Written instruction 1: In the opinion piece on the Pier demolition, why does the vendor want a 4.9% increase in the cost? Answer in one to three sentences.
Written instruction 2: Set down a passage of the opinion piece on the Pier demolition word for word. Begin at the words "Kriseman Administration is asking City Council to Waive" and stop after the words "Council to approve.".

Excerpted passage:
•••••
Wednesday, July 8, 2015

Kriseman Administration is asking City Council to Waive City Procurement Rules to hasten DEMO of existing Pier.

Opinion by: E. Eugene Webb PhD
Coauthor of: So You Want Blog .

Here is the Pier Demolition Ordinance Preamble the Kriseman administration is asking City Council to approve.


The vendor, Sonny Glasbrenner, Inc originally submitted the bid in 2012 and was awarded the contract. Glasbrenner wants a 4.9% increase in the cost to "account for escalation in the price of labor, equipment and materials from the September 6, 2012 bid date to June of 2015."

St. Petersburg City Code Section 2-244 Competitive Sealed Bidding
Bid acceptance and bid evaluation.
Bids shall be unconditionally accepted without alteration or correction, except as authorized in this section. Bids shall be evaluated based on the requirements and evaluation criteria set forth in the invitation for bids. Requirements and evaluation criteria may include criteria to determine acceptability, such as inspection, testing, quality, workmanship, delivery, and suitability for a particular purpose.
•••••
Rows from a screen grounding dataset
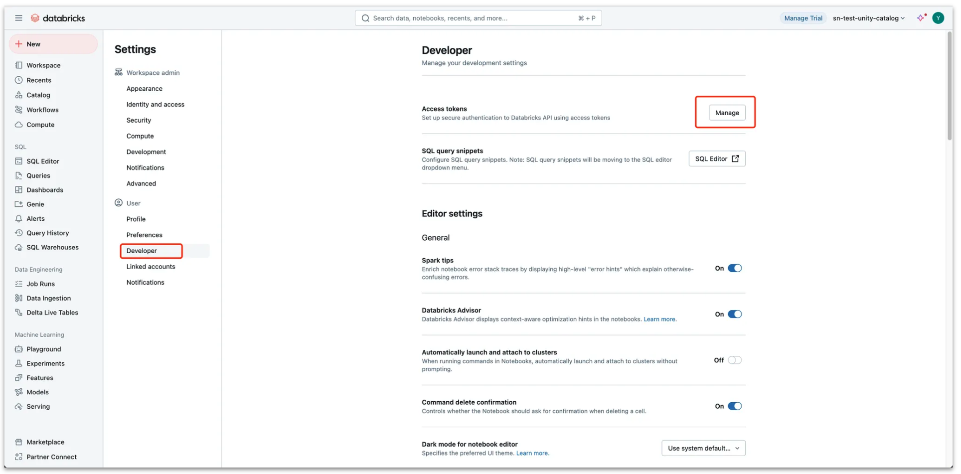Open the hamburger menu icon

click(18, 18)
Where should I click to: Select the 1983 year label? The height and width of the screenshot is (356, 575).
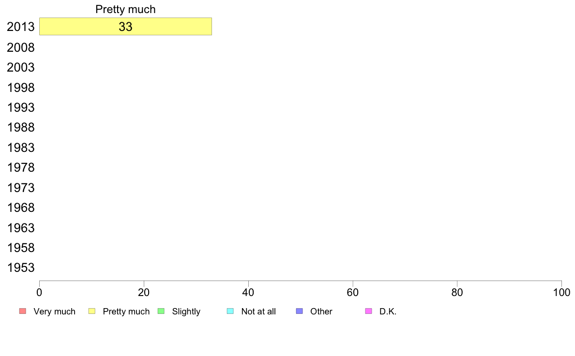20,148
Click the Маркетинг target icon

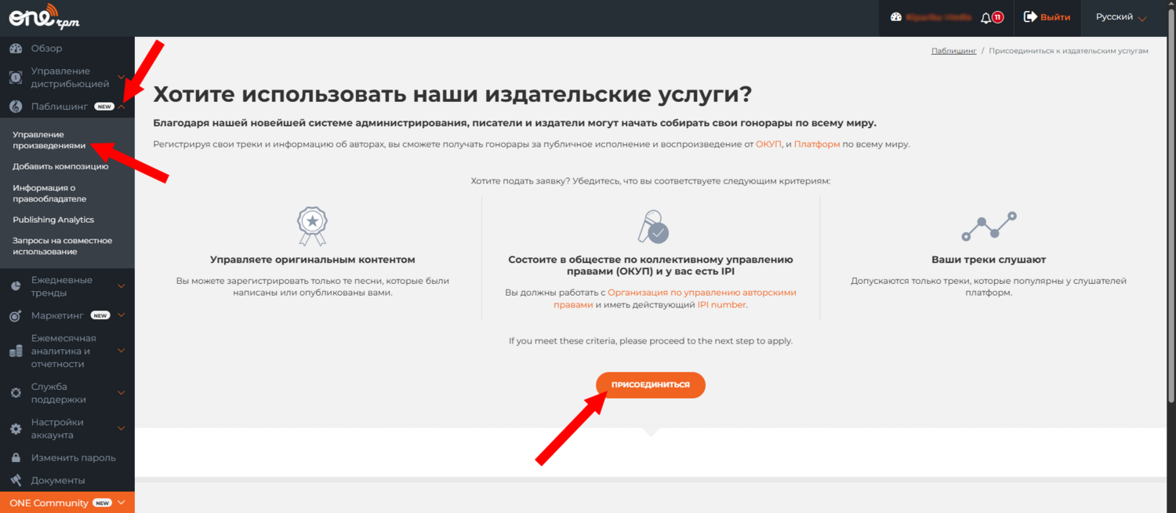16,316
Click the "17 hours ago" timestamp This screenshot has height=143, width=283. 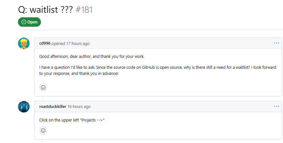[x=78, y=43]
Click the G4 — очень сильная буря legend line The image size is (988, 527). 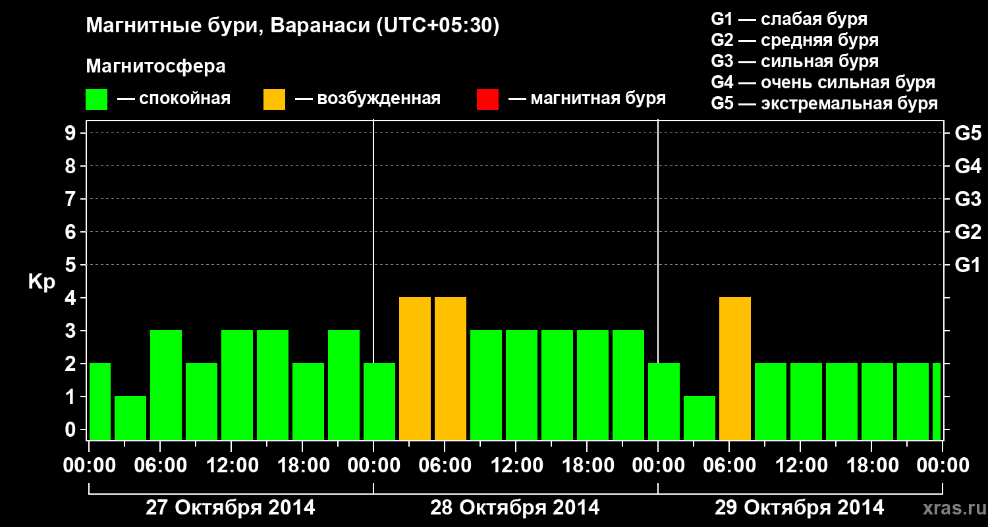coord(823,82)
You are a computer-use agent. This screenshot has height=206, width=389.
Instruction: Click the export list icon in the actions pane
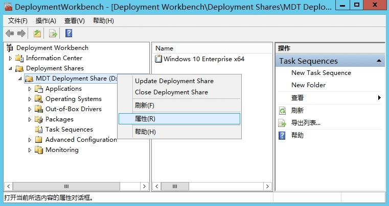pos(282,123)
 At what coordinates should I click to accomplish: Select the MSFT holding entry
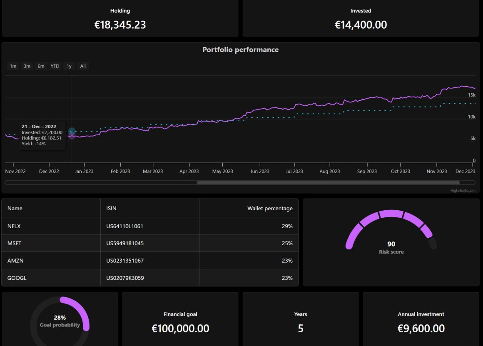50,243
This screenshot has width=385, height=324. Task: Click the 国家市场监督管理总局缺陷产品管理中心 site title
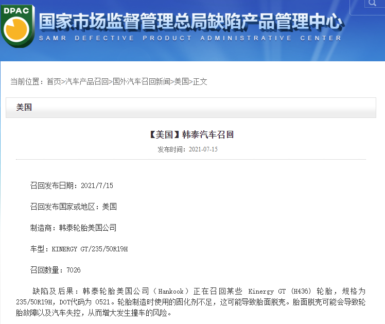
•••••
Result 1: Sonny Glasbrenner, Inc wants the 4.9% increase to account for the rise in the price of labor, equipment and materials. This rise covers the period from the September 6, 2012 bid date to June of 2015.

Result 2:
Kriseman Administration is asking City Council to Waive City Procurement Rules to hasten DEMO of existing Pier.

Opinion by: E. Eugene Webb PhD
Coauthor of: So You Want Blog .

Here is the Pier Demolition Ordinance Preamble the Kriseman administration is asking City Council to approve.